Fermer le monde

A mon grand regret, je n’ai pas trouvé le petit livre d’Emmanuel Bonnet, Diego Landivar et Alexandre Monnin très accessible. Héritage et Fermeture est intéressant parce qu’il brasse énormément de concepts (de la slow violence aux communs négatifs, en passant par les incommuns, l’improduction, l’orgocentrisme, la désimaginisation… *), sans être toujours très clair (ou alors, je n’ai pas tout compris, ce qui me désole un peu). Pour ma part, j’ai trouvé les longs développements sur la question de l’héritage (c’est-à-dire de toutes les technologies Hors-Sol, “zombies” dont nous sommes les dépositaires) un peu vains et les polémiques et désaccords avec les uns ou les autres, insistants et incompréhensibles.

Certes, nous héritons du monde. Mais en quoi cette continuité, ce deuil, cette charge, cette responsabilité de la technosphère peut-elle nous aider ? Je n’ai pas compris en quoi la catastrophe dont nous héritons devait être plus essentielle que de savoir qui s’accapare le monde ? Malgré sa richesse, je suis souvent resté dubitatif – même si ça n’enlève rien de ma grande considération aux auteurs.

Par contre, j’ai beaucoup apprécié les quelques pages finales sur la fermeture (p.116 à 138), bien plus stimulantes, mais beaucoup beaucoup trop courtes.
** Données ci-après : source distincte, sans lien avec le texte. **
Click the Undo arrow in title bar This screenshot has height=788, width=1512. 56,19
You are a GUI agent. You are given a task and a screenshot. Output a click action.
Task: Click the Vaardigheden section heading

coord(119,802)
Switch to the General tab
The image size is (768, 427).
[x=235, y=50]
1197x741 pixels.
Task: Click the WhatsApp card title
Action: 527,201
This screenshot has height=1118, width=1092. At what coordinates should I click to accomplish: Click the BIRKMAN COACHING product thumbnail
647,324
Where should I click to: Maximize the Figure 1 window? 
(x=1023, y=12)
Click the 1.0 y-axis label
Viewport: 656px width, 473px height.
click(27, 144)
Dans ces dernières pages, les auteurs invitent à s’intéresser à ceux qui n’ont pas innové et à ceux qui renoncent… pour les imiter. A mettre en place des “protocoles de renoncements” (qu’ils évoquaient déjà en 2020 dans Demain, la dernière startup ?). Les auteurs invitent à une écologie déconnexionniste (c’est-à-dire, plutôt qu’une écologie reconnexionniste, qui propose de nous reconnecter à une “nature” en bouleversement, une écologie qui s’intéresse au rapport humain-technosphère, pour trouver les moyens de nous libérer des charges, dépendances et ligatures qui nous lient à la Technosphère et à ses ruines) qui doit produire, concrètement, des modalités de destauration, de forclusion… de la Technosphère. Le néo-libéralisme ferme des usines, des écoles, des lits, des foyers de résistance… sans que nous nous soyons suffisamment intéressés aux modalités qui pourraient nous aider à fermer non pas les outils du social, mais ceux du néolibéralisme.

En s’inspirant des pratiques de désinvestissement, de “disentangling”, de fermeture de systèmes (que ce soit juridique, informatique, technique, opérationnel) nous devrions armer “l’ingénierie de la liquidation”. Le désamiantage n’active pas les mêmes processus que l’amiantage, rappellent-ils. Nous allons hériter des scories du capitalisme, mais nous allons surtout devoir apprendre à le fermer, pas seulement nous opposer ou y résister, mais trouver les modalités de la désinnovation, de la déscalarité, de la délogistisation, de la désorganisation… Pour procéder à une redirection, à des requalifications, à des décommissionnements… A s’intéresser au comment atterrir dans un monde qu’on ne peut pas fuir, qu’on peine à transformer, et dont on peine plus encore à nous débarrasser de ses finalités, comme le modèle de développement qui le caractérise. Trouver les modalités pour fermer le monde, pour éteindre ses pires lumières avant d’en partir, voilà qui me convient bien mieux !

Hubert Guillaud

A propos de Héritage et Fermeture, éditions divergences, mai 2021, 168 pages.

* La slow violence, élaborée par Rob Nixon, désigne “une violence qui se produit progressivement et à l’abri des regards, une violence de destruction différée, dispersée dans le temps et l’espace, une violence attritionnelle qui n’est généralement pas considérée comme une violence du tout”. L’orgocentrisme consiste à considérer les organisations comme un mode d’existence hégémonique, qui se pose comme critère d’habitabilité du monde, un schème d’action qui oriente nos modes de vies, qui consiste à partout imposer un monde organisé. Sur la désimagination du monde – qui me plait particulièrement – : “Nous devons trouver des façons de “désimaginer” le monde plutôt que de projeter un autre monde plus désirable et habitable. Cette déprojection du monde n’est qu’une étape consistant à ferme les possibles avant d’envisager les modalités techniques et ingénieriques de la fermeture.”